__SET EXERCISE__
Please put the rows into a numbered list, starting with the line that contains "Where should I click to: Click" and going on through the line that contains "Looking at the screenshot, I should coord(125,302).", with any blank lines left out.

__TASK INPUTS__
* * *

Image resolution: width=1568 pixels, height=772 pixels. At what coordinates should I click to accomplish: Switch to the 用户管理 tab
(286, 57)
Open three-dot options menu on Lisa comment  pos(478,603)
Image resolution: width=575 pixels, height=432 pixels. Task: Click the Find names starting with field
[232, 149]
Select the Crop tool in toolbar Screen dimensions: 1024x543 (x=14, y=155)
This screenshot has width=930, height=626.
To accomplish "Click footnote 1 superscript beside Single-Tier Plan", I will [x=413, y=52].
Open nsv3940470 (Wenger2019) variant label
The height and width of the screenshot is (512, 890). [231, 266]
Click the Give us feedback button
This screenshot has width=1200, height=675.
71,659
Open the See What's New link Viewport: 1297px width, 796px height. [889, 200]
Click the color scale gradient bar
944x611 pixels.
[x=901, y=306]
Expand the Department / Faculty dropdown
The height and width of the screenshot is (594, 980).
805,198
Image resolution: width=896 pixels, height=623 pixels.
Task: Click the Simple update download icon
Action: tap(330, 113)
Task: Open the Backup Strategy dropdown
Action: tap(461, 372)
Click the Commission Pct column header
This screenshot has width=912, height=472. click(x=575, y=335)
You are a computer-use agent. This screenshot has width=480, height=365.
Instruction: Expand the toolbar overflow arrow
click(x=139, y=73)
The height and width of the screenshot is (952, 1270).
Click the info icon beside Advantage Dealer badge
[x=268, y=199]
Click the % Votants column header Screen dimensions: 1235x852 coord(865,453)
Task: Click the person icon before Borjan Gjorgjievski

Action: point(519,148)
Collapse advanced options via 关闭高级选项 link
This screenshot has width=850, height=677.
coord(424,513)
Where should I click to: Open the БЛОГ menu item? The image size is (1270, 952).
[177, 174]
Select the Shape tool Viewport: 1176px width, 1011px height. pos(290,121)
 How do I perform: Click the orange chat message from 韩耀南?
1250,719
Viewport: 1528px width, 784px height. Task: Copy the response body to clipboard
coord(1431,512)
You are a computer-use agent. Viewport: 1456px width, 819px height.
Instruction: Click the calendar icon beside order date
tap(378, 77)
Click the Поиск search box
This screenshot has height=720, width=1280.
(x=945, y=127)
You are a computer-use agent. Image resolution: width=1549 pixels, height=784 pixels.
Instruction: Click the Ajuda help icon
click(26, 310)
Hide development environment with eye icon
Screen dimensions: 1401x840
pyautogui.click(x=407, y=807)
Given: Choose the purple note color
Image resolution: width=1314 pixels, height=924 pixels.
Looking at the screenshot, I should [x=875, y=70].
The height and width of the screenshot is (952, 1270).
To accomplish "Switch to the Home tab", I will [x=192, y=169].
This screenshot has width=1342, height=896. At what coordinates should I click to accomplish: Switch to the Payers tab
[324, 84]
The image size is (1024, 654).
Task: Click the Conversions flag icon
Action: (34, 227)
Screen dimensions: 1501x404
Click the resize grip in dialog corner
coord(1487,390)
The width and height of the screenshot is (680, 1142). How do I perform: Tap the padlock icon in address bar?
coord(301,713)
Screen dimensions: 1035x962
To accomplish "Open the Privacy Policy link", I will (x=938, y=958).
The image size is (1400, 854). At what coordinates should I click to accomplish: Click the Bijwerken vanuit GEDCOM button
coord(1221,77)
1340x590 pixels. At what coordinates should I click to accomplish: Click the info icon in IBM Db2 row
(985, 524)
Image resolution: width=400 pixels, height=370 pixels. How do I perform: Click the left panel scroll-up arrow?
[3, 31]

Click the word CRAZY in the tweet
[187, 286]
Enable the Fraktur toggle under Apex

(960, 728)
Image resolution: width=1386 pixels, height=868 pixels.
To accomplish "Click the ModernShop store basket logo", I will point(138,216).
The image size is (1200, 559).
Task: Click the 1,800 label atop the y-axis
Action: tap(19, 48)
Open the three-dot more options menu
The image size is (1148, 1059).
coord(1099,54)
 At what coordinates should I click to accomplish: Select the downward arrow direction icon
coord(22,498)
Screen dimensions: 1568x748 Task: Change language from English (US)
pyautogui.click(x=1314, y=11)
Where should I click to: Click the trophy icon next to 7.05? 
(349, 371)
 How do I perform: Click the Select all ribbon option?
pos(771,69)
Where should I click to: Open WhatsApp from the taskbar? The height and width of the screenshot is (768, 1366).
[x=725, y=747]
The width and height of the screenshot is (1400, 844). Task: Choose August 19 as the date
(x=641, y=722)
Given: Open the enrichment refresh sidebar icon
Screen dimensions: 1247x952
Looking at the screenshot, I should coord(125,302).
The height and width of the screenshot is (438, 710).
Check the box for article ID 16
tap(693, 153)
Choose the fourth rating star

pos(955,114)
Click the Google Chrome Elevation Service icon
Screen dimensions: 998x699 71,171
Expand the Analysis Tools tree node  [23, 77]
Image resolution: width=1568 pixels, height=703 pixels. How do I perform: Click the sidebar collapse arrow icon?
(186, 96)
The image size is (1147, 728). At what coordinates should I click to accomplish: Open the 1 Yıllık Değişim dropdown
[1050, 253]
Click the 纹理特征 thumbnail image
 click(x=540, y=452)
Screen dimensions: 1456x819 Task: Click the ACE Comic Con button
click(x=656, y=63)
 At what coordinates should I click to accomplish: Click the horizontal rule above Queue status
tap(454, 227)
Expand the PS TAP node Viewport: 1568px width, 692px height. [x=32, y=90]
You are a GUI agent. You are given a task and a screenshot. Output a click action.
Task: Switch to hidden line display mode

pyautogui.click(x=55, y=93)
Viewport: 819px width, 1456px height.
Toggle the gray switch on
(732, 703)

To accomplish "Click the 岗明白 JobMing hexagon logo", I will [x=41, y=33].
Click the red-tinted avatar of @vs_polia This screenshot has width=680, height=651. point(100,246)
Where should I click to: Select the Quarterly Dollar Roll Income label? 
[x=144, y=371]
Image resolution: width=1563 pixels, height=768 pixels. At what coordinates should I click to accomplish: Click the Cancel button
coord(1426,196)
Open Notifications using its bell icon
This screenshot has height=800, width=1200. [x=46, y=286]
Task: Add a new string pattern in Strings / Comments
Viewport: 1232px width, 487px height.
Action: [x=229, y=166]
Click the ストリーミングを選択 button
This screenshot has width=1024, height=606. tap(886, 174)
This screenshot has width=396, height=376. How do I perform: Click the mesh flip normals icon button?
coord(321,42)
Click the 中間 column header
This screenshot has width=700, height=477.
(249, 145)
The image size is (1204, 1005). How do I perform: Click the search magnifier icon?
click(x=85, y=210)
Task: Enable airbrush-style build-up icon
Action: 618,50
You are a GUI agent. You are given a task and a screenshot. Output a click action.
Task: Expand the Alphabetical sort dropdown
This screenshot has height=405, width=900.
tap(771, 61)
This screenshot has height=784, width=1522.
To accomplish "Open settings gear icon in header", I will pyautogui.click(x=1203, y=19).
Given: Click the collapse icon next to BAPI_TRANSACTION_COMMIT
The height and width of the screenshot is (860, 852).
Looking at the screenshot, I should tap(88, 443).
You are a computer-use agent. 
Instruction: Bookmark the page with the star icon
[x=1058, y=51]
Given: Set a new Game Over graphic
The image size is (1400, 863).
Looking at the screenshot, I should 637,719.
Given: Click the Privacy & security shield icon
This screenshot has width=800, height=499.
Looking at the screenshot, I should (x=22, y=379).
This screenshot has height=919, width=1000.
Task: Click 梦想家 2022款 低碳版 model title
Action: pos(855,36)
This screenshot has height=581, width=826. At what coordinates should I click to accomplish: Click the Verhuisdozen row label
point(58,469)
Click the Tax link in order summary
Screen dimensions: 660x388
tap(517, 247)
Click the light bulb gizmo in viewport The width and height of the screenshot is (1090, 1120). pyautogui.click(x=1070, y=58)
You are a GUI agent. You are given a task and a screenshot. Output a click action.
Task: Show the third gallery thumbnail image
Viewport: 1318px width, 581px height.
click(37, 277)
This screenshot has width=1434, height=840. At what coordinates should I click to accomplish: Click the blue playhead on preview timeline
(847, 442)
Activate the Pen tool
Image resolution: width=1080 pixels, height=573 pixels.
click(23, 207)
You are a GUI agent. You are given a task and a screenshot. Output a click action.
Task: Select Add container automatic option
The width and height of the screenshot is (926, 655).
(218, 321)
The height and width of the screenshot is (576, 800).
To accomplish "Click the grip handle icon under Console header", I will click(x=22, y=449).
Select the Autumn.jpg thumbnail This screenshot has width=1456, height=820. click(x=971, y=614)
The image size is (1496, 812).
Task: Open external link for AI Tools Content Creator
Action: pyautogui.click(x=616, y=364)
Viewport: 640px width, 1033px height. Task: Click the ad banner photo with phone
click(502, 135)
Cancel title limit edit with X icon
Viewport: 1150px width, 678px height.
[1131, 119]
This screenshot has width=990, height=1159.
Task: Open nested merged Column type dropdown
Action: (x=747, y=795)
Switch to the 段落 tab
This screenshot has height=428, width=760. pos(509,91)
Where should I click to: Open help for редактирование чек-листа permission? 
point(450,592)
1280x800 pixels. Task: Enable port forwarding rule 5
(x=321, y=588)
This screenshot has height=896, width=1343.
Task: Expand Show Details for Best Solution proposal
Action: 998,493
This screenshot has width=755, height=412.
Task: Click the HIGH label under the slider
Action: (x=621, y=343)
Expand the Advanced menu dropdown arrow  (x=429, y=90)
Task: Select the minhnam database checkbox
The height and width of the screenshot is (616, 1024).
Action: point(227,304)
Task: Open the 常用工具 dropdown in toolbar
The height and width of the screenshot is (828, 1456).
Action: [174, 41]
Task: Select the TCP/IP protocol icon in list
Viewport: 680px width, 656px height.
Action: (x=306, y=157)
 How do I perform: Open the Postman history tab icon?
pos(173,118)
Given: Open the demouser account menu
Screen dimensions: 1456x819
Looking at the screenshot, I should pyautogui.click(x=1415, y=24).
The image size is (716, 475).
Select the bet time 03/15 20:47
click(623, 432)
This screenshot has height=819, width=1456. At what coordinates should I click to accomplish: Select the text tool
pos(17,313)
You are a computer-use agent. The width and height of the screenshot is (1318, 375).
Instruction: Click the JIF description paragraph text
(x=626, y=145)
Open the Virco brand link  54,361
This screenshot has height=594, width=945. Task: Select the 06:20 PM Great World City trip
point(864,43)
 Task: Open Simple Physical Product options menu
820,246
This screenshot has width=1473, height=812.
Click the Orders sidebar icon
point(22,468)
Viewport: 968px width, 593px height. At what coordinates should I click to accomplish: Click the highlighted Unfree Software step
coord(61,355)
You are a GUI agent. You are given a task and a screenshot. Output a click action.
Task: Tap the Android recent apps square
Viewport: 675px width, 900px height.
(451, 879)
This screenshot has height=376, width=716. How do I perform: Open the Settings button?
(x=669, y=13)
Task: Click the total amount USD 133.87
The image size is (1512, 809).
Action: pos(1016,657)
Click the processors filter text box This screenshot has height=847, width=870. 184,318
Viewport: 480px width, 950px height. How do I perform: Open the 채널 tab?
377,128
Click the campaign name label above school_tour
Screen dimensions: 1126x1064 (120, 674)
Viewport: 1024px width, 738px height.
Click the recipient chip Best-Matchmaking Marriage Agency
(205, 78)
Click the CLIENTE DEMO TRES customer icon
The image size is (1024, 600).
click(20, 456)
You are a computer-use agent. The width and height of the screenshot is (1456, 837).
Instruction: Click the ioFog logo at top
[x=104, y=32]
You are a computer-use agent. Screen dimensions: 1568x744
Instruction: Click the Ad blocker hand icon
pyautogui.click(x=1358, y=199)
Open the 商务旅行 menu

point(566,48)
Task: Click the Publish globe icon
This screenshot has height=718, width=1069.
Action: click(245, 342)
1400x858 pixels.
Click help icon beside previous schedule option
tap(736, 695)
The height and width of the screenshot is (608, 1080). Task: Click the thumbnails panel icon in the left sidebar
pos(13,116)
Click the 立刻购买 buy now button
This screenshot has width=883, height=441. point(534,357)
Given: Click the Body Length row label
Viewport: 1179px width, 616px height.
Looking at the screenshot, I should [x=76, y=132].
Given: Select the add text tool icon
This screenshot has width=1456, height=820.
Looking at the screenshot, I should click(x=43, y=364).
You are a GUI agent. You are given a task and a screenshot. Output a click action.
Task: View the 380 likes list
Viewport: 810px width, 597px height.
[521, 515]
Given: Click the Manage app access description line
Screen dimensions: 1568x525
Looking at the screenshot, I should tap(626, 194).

* * *

__EXERCISE RESPONSE__
1. Where should I click to: Click the trophy icon next to 7.05? 
2. (349, 371)
3.  How do I perform: Click the Select all ribbon option?
4. pos(771,69)
5. Where should I click to: Open WhatsApp from the taskbar? The height and width of the screenshot is (768, 1366).
6. [x=725, y=747]
7. The width and height of the screenshot is (1400, 844). Task: Choose August 19 as the date
8. (x=641, y=722)
9. Given: Open the enrichment refresh sidebar icon
10. Screen dimensions: 1247x952
11. Looking at the screenshot, I should coord(125,302).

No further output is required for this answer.